Exercise goal:
Set down all the records below, word for word.

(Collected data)
::::::

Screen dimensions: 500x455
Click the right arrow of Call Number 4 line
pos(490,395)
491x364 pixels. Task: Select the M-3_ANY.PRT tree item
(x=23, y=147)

::::::

Task solution:
Screen dimensions: 500x455
Click the right arrow of Call Number 4 line
pos(490,395)
491x364 pixels. Task: Select the M-3_ANY.PRT tree item
(x=23, y=147)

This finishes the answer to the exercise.